Don't bother juxtaposing surreal and mundane scenarios and images any more.
Don't bother letting me know it's 'only writing.'
Don't bother letting me know these fictitious characters aren't real and my emotional pull towards their made up lives in made up situations is contrived.
Don't bother making no sense to confuse me into realising I was too 'into' what you've written.
Don't bother Alasdair Gray.
Don't bother Ian McEwan.
It's all about Alt Lit now.
This may be my most pretentious post yet.
So, I've been reading a lot of Alt Lit recently. And reading a lot about Alt Lit recently. What the fuck is Alt Lit?? Well, this kind of is.
As far as I can discern, the term is an abbreviation of 'Alternative Literature' with a deliberate nod towards computer lingo. On several different blogs this discussion has been raging recently, but the general consensus seems to be that it is fiction that utilises new social media as intrinsic to its form. The writers (such as Tao Lin, Marie Calloway) tend to be students or recent MFA graduates in their mid twenties. All have blogs. All publish stuff in chapbooks and on Facebook. Thank you Zuckerberg for creating a platform for a new medium of literature to spawn on. The style is brief, concerned with mundanity, cuteness and personal sadness. If you haven't read it yet, I suggest Calloway's Adrien Brody as a recent famous example.
Because it's so linked with social media, Alt Lit seems to also be very concerned with the writer, as apposed to the writing, in a very 21st Century Big Brother celebrity sort of way. Marie Calloway writes about a character called Marie Calloway having sex with older men who she's been chatting to on the internet. She posts pictures of her naked with semen on her face. People like me find it fascinating for some reason and spend their free time blogging about it. There's something a bit Jersey Shore about it all.
In some ways it's very direct. In others it's very pretentious. But then those at the forefront of a movement have always been considered pretentious trouble makers.

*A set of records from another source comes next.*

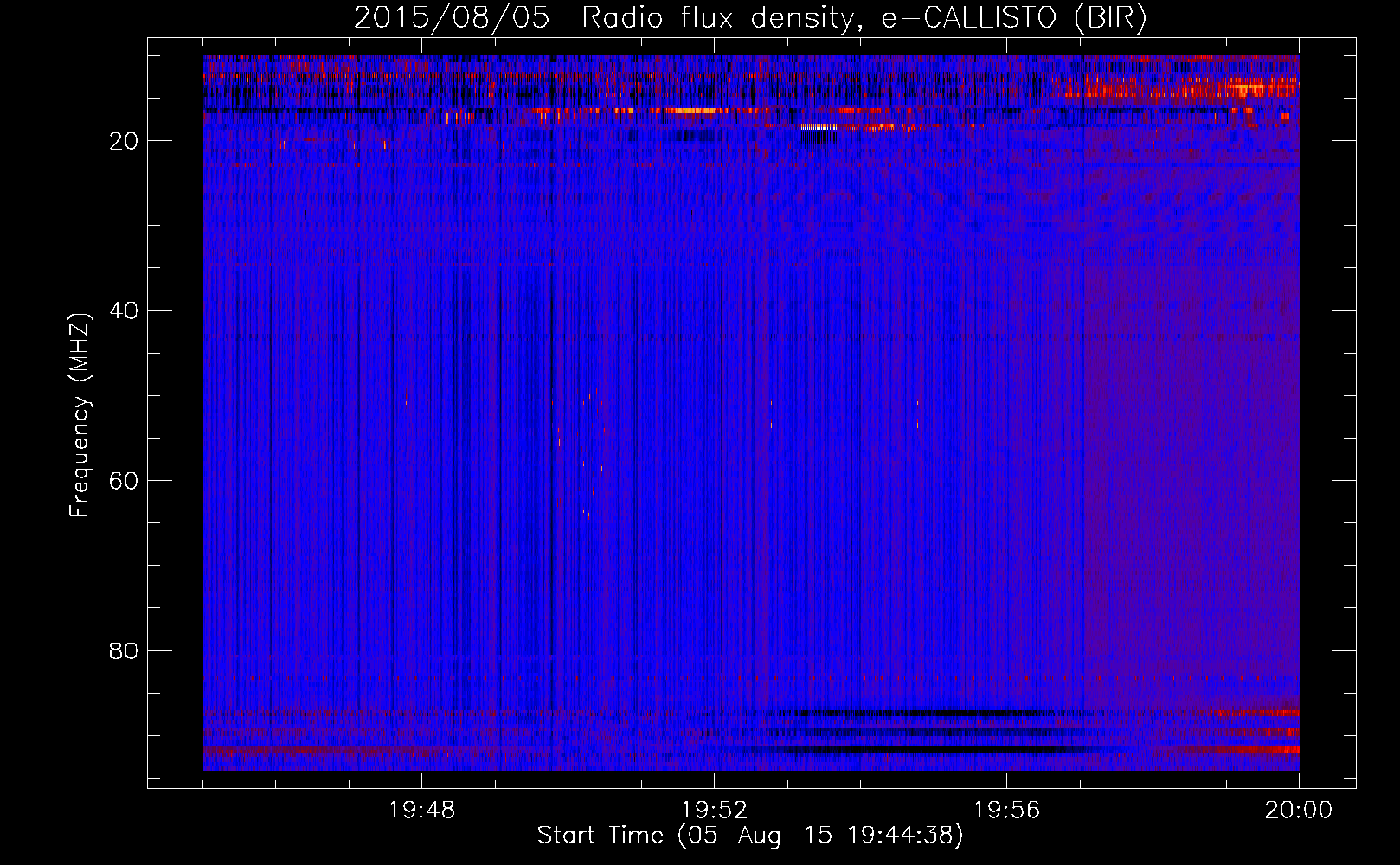Screen dimensions: 1400x865
Task: Click the Start Time axis caption
Action: (750, 836)
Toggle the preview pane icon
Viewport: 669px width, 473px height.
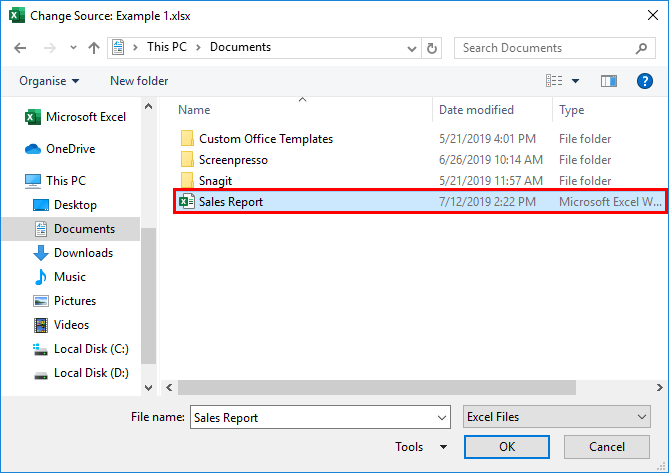click(x=609, y=81)
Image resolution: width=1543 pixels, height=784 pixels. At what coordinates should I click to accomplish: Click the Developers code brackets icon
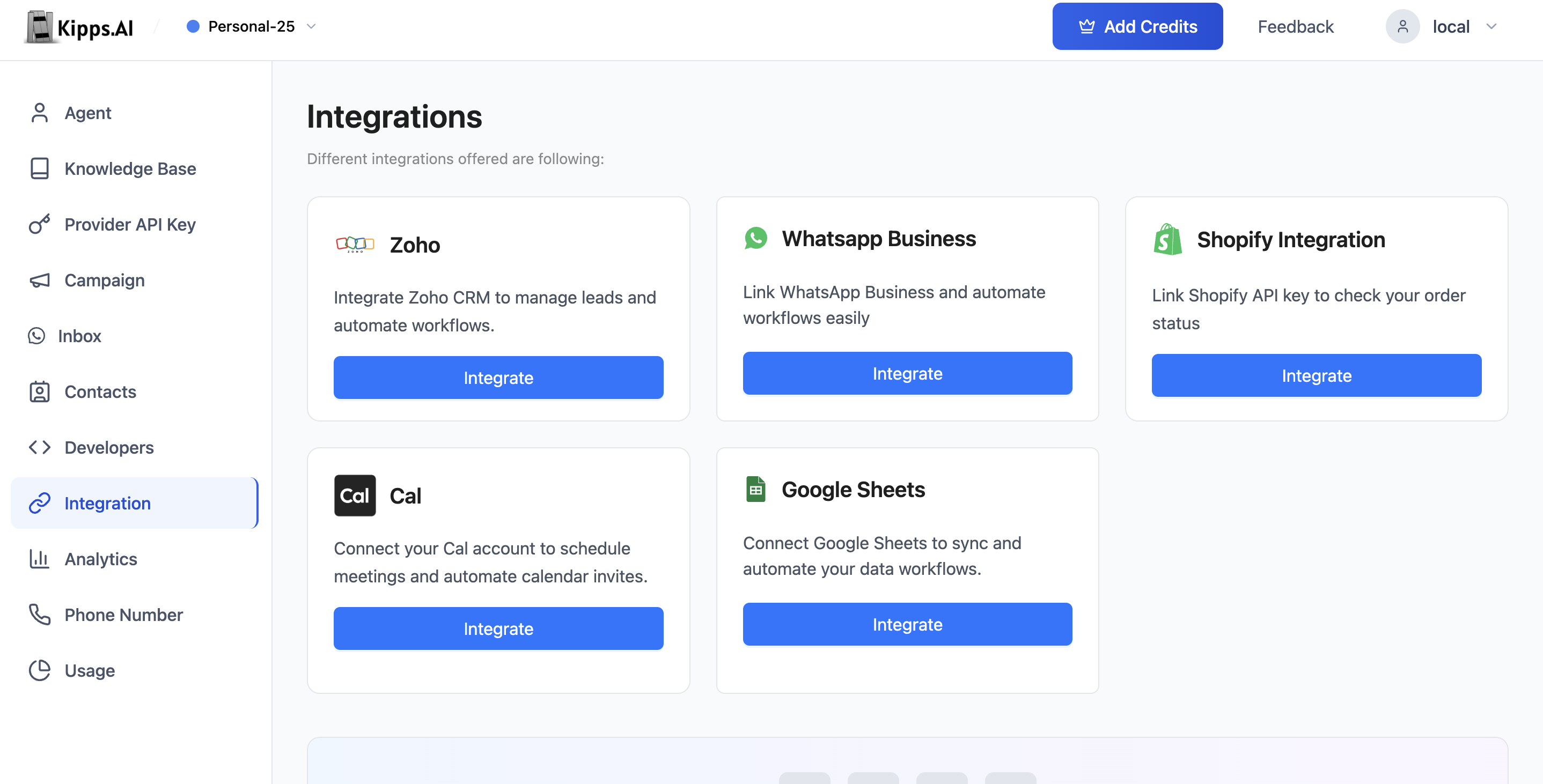(40, 447)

Think establishment rockers like Dali, Van Gogh, Manet, Picasso, Joyce (again) etc etc. It's authentic to the writer as it comes directly from them, not through a publisher, resulting in more idiosyncrasies and more grammatical errors. It is essentially the literature of our time. Like it or not, you can't deny the contemporary-ness of it.
I have just spent the last few hours writing a short story called Crying, about a couple who meet at a party and then have a vague relationship solely through email. I am probably going to include it in my little e-collection of short stories I am self publishing next month. The likelihood is also that I will publish it here first. While Alt Lit in theme I am hoping it will be not be so concerned with form that personal connection will be forgone. The general gist of the collection is an emphasis on personal disconnection, mostly through media connections. There's a story told solely through dialogue on gay dating app Grindr. There's internet blind dating. There's language and cultural barriers that make connecting with another person difficult. My intent is never to overshadow the emotional intent of the story with the way it's told - not in that way, anyway. I want them to be true - because what is the point of fiction if it isn't true?
I still don't have a title. Ideas??!